J’aime bien la série Rings of Power (J. D. Payne & Patrick McKay, 2022-), même si elle est sans doute démesurément financée pour le résultat. Elle n’est en rien comparable à la trilogie de Peter Jackson et rend très peu hommage à l’oeuvre de Tolkien sous plusieurs plans, mais en même temps je trouve que si je la compare à d’autres séries télé comparables, comme The Witcher (Lauren Schmidt Hissrich, 2019-), elle n’a pas à pâlir.
Il y a un peu trop de deus ex machina, comme dans bien des séries, pour conserver le suspense. On tend à favoriser le drame de l’histoire racontée plutôt que de tenter de recréer un espace cohérent entre les lieux, permettant aux armées de Numenor d’atteindre le Mordor en un clin d’oeil, ou à Galadriel de se faire sauver par Arondir qui se trouvait au bon endroit au bon moment. Mais, justement, on retrouve ça un peu partout et ça en dit sans doute long sur la manière dont on tend à raconter des histoires ces temps-ci.
Les principales critiques sont bien sûr les comparaisons avec les livres ou les films de Jackson. Je lisais sur ScreenRant que Jackson a adapté le roman en personnifiant Sauron à travers l’oeil au sommet de Barad-dûr, alors que Tolkien pouvait faire sentir la présence de l’esprit de Sauron sans avoir à le montrer. Rings of Power peut se permettre un Sauron pleinement anthropomorphisé.
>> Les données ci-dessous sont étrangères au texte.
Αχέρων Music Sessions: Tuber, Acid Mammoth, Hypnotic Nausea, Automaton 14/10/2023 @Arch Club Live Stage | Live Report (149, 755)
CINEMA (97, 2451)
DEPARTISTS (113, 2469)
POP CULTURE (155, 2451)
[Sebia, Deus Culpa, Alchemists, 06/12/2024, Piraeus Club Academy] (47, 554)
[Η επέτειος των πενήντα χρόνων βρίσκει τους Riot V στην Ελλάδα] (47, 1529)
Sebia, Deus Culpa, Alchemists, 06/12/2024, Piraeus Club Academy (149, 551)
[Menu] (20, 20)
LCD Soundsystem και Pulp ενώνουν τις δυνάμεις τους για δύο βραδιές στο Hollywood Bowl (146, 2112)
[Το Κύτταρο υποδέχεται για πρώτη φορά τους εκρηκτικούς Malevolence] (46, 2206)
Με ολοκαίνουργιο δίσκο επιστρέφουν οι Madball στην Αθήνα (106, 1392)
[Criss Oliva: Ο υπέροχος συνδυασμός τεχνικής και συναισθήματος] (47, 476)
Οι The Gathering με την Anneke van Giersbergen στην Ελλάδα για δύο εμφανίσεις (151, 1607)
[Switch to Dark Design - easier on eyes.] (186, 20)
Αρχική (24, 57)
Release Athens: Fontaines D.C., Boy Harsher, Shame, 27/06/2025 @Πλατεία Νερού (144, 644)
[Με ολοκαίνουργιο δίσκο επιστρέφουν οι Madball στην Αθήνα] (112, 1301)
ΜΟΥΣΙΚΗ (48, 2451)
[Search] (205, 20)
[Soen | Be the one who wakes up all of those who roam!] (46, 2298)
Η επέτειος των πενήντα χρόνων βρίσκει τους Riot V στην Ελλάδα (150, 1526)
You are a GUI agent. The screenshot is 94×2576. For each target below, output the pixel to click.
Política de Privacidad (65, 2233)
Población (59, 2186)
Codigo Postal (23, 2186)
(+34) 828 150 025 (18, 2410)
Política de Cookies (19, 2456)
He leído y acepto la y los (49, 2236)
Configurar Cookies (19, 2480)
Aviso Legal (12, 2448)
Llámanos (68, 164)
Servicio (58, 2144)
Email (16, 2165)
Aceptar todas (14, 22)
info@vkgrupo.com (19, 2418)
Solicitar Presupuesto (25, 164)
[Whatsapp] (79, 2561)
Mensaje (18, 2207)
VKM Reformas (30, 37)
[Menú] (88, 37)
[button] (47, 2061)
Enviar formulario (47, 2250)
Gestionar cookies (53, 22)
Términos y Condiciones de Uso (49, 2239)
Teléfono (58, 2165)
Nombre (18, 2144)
Tout l’intérêt de la première saison, d’ailleurs, réside dans la surprise sur qui est Sauron. Contrairement à la saison 2, où on connaît son identité, dans la saison 1, le personnage ne la révèle que tardivement et même les lecteurs de Tolkien n’y auront pas trouvé d’indice, considérant qu’il est personnifié par un nouveau personnage.
C’est ce que je notais comme problématique dans les jeux mettant en scène un univers déjà connu — dans un article publié dans Sciences du jeu. Pourquoi, par exemple, jouer Sauron dans un jeu de stratégie si on sait d’avance que Frodon a l’anneau et qu’il souhaite le détruire? Quelques gardes devant la montagne de feu pourraient lui permettre de sauver la face.
L’identité de Sauron à travers un nouveau personnage lui permet de duper les personnages mais aussi de duper les spectateurs, qui peuvent « re-regarder » une histoire dans l’univers de la Terre du Milieu sans avoir déjà toutes les clés pour connaître la suite des choses.
On retrouve des similarités dans des séries qui reprennent des univers sans en importer l’ensemble du lore: pensons à Gotham (Bruno Heller, 2014-2019), où tout nous mène normalement vers un Batman adulte qui combattra ses adversaires iconiques. On se permet de jouer sur les attentes des spectateurs en faisant mourir un personnage alors qu’il nous semblait être le futur Joker.
C’est peut-être une des particularités de la narration contemporaine: se permettre de jouer avec les attentes des univers narratifs empruntés, comme des figures qu’on peut utiliser un peu comme bon nous semble pour en raconter des versions alternatives. Les univers ou les personnages deviennent un peu comme des mythes clés en main à partir desquelles construire autre chose; les Elfes de Tolkien sont comme les super héros de DC ou Marvel, des figures de la culture populaire qu’on s’approprie pour en faire du neuf.